Showing posts with label Samuel Johnson. Show all posts
Showing posts with label Samuel Johnson. Show all posts

Tuesday, 31 March 2020

Samuel Johnson, compiler of the first English dictionary




Samuel Johnson, a self-confessed harmless drudge, died on 13th December 1784 at the age of 75. He had been one of the outstanding literary figures of his age, renowned not only for his writing but his witty sayings and put-downs, most of which were recorded by his long-time friend and travelling companion James Boswell.

Johnson’s output as a writer was not all that great, mostly comprising essays and criticism in his journals “The Rambler” and “The Idler”. He wrote some notable poems, one novel (Rasselas – written in haste to raise money to pay for his mother’s funeral), and a travelogue describing the tour of Scotland that he undertook with Boswell.

However, Johnson’s major achievement was the composition of his “Dictionary of the English Language”, a monumental work that contained 40,000 entries, all of them produced by Johnson himself. Many of the entries contained comments and asides that would not be allowed in a modern dictionary and show evidence of humour. These include his definition of “lexicographer” as “a maker of dictionaries; a harmless drudge”.

Johnson is often referred to as “Doctor Johnson”, but his formal education was limited (he had had to abandon his studies at Oxford University due to lack of funds) and the doctorate was an honorary one from Trinity College Dublin.

Many of the sayings attributed to Samuel Johnson have reached us via James Boswell, who wrote a memorable “Life of Samuel Johnson” as well as his own “Journal of a Tour to the Hebrides”. These include “No man but a blockhead ever wrote, except for money”, “When a man is tired of London he is tired of life” and “Patriotism is the last refuge of a scoundrel”.

© John Welford

Wednesday, 21 March 2018

Rasselas, by Samuel Johnson



“The Full History of Rasselas, Prince of Abissinia”, which is usually abbreviated to “Rasselas”, was the only novel written by Dr Samuel Johnson (1709-84).
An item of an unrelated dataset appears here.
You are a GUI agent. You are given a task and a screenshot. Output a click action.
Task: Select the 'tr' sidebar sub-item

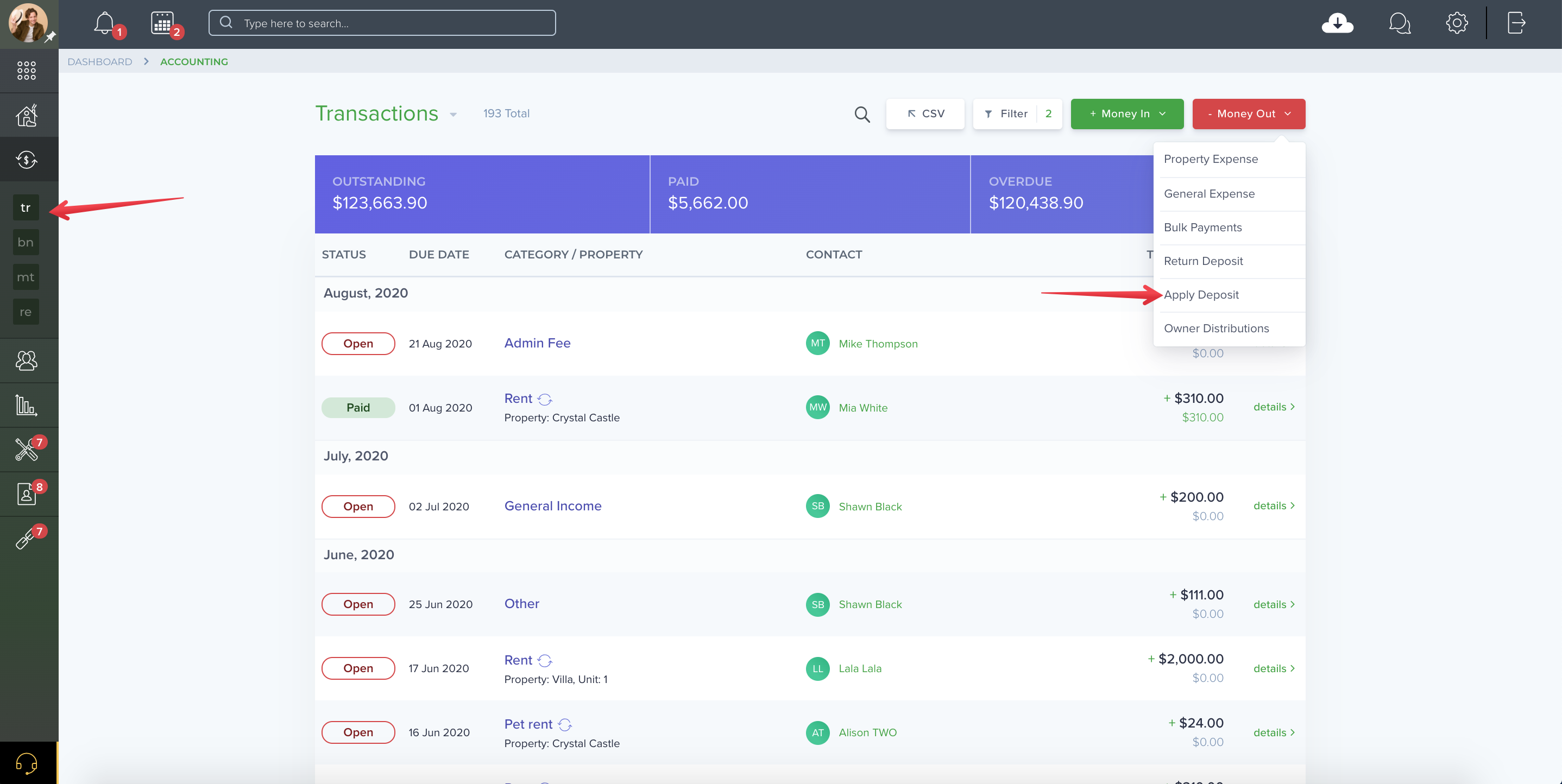(26, 207)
He claimed that he wrote it in order to raise funds to meet the costs of his mother’s funeral in 1759.

Johnson had achieved fame by publishing his “Dictionary of the English Language” in 1755, but Rasselas is a very different kind of work.
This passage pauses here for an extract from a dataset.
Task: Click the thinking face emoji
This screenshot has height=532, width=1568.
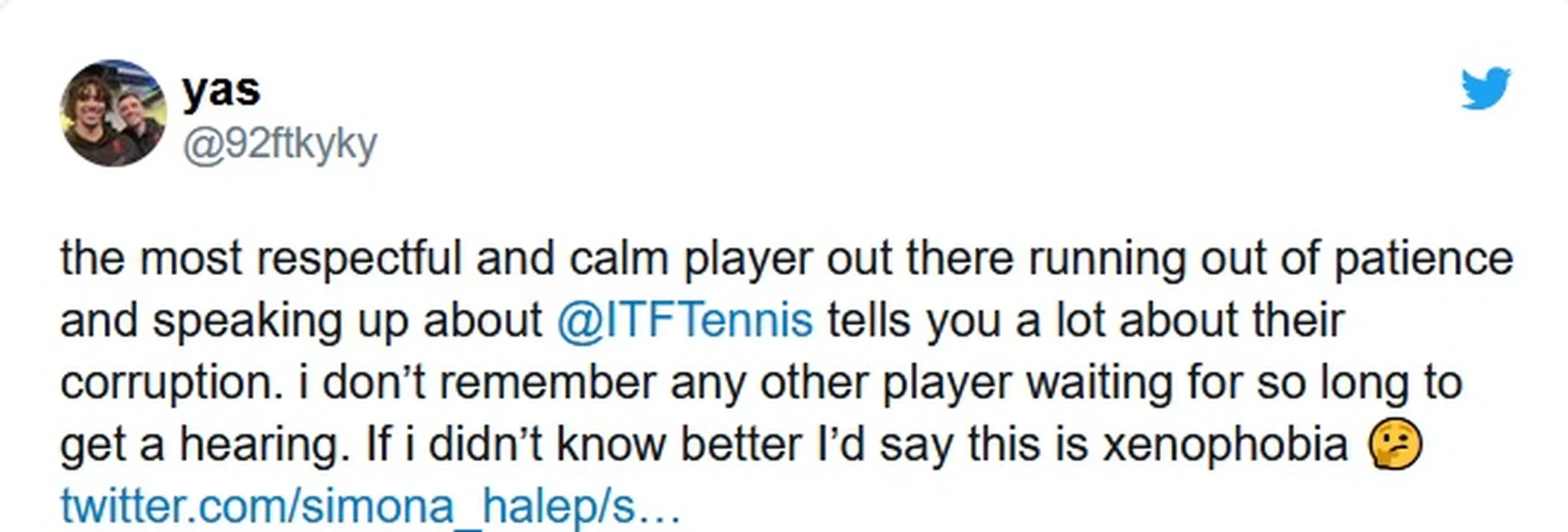Action: click(x=1395, y=444)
It tells the story of a pampered prince who lives in the “happy valley” where all his physical needs are catered for but leaves him secluded from the outside world. However, he is dissatisfied with his lack of knowledge and escapes from the valley together with his sister, with a view to finding true happiness.

As a novel, Rasselas hardly counts as great literature, but Johnson was not a great storyteller, and the story is not the most important element of the book. It should instead be seen a parable – in the sense that John Bunyan’s “Pilgrim’s Progress” is a parable – and a peg on which Johnson could hang his thoughts and moral reflections about a wide range of topics.

Prince Rasselas engages in a number of lengthy conversations in which he discourses on matters including learning, reason, getting old, power, desire, madness and solitude. The views he expresses can be taken as those with which Samuel Johnson agrees or takes issue.

Apart from the famous dictionary, Dr Johnson is best known to us through the work of his friend and companion James Boswell, whom he first met in 1763. In his biography of Johnson (1791), and his well-known “Journal of a Tour to the Hebrides” (1785), Boswell recounted many conversations with Johnson in which the latter produced a large number of observations – including barbed and caustic remarks – that are often quoted even today. These have enabled us to form a view of this fascinating character.

However, the Johnson that emerged via the pen of Boswell had already been partly revealed many years earlier through Johnson’s own work, namely his “pot boiler” novel Rasselas.